Zana – SO exciting! We are at the throwing crazy ideas at each other stage and exploring where those ideas might take us.

And just for fun:

Favourite writing snacks or post-writing treats?

Bren – Sesame curry peanuts

Zana – Coffee. Tea. Chocolate. Digestive biscuits smeared with butter. A seed/nut mix if I’m feeling I need to be a bit healthier…

Favourite writing location?

Bren – The couch

Zana – My studio. It is where I go to create and it is an old converted kids’ cubby at the when of the garden (so very small) but it is like walking into my brain. It is covered in newspaper clippings and piles of stones and gargoyles and gnomes and beachcombed objects and a whole trencher full of tiny hands and feet (gifted to me by an versifier friend) and pictures and photos and maps and postcards pinned to the corkboard walls. There are shelves full of my go-to books and a whiteboard for when I am stuck. There is just unbearable room for one of our two dogs to be in there with me, so usually one sits at my feet and the other in the doorway.

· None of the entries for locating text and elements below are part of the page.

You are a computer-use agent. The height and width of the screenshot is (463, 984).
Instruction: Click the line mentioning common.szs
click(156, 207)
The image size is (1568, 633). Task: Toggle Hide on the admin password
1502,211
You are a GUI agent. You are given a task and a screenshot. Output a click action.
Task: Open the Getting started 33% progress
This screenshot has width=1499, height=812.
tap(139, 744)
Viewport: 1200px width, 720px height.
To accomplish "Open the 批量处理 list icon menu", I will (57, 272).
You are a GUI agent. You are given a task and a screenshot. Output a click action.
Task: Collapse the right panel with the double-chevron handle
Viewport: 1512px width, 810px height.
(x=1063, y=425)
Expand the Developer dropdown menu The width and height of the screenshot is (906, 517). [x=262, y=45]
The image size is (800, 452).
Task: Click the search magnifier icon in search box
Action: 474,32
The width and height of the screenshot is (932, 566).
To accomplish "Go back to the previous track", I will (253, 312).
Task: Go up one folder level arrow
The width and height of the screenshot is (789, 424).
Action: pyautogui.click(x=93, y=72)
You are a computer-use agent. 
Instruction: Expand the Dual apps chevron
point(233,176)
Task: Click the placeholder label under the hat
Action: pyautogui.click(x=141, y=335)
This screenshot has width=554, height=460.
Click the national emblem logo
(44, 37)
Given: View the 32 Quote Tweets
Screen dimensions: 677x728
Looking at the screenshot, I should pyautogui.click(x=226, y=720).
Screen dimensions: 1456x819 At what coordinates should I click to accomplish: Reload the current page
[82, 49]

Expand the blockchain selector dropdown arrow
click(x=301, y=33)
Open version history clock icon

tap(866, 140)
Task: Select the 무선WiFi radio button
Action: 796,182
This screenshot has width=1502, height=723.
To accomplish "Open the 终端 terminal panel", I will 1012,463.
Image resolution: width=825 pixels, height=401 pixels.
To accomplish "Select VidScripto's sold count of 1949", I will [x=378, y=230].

Favourite weft in Raven’s Song?

Bren – The giant raven in sneakers

Zana – The Ravened Girl

Favourite weft from a typesetting by someone else?

Bren – Pippi Longstocking

Zana – Oh my goodness, Bren! How did we not know this well-nigh each other?! I too have an epic love for Pippi, but as Bren as chosen her already, I will say Granny Weatherwax and Tiffany Aching (oooh! And Rob Anybody!) from Terry Pratchett’s Discworld (I couldn’t segregate between them…)

Favourite fairytale, myth or legend?

Bren – The Snow Queen – it’s a rambling 6 part fairytale where a girl saves a boy.

Zana – This is so hard! There are so many to segregate from! Okay. Tatterhood – two sisters are born minutes apart, one is the stereotypical princess, and the other is born wearing a tattered hood and waving a wooden spoon while riding backwards on a goat. How can you go wrong with a whence like that?

Animal you’d segregate to see if one appeared as a sort of ‘guide’ or ’sign’ like the ravens in the book?

Bren – A pegasus (because I’d take some inveigling if it wasn’t unusual!)

Zana – Gah! I LOVE this question! I think I would have to go with fox.

Can you sum up Raven’s Song in just three words?

Bren – Healing the world?

Your deportment matter?

Time heals all?

Zana – Ancestoring the future.

Thank you both so much for answering all my questions – I loved reading increasingly well-nigh The Raven’s Song and how it came to life, as well as your hope and passion for the future of our world (also, Zana, your studio sounds like a wonderful writing space!).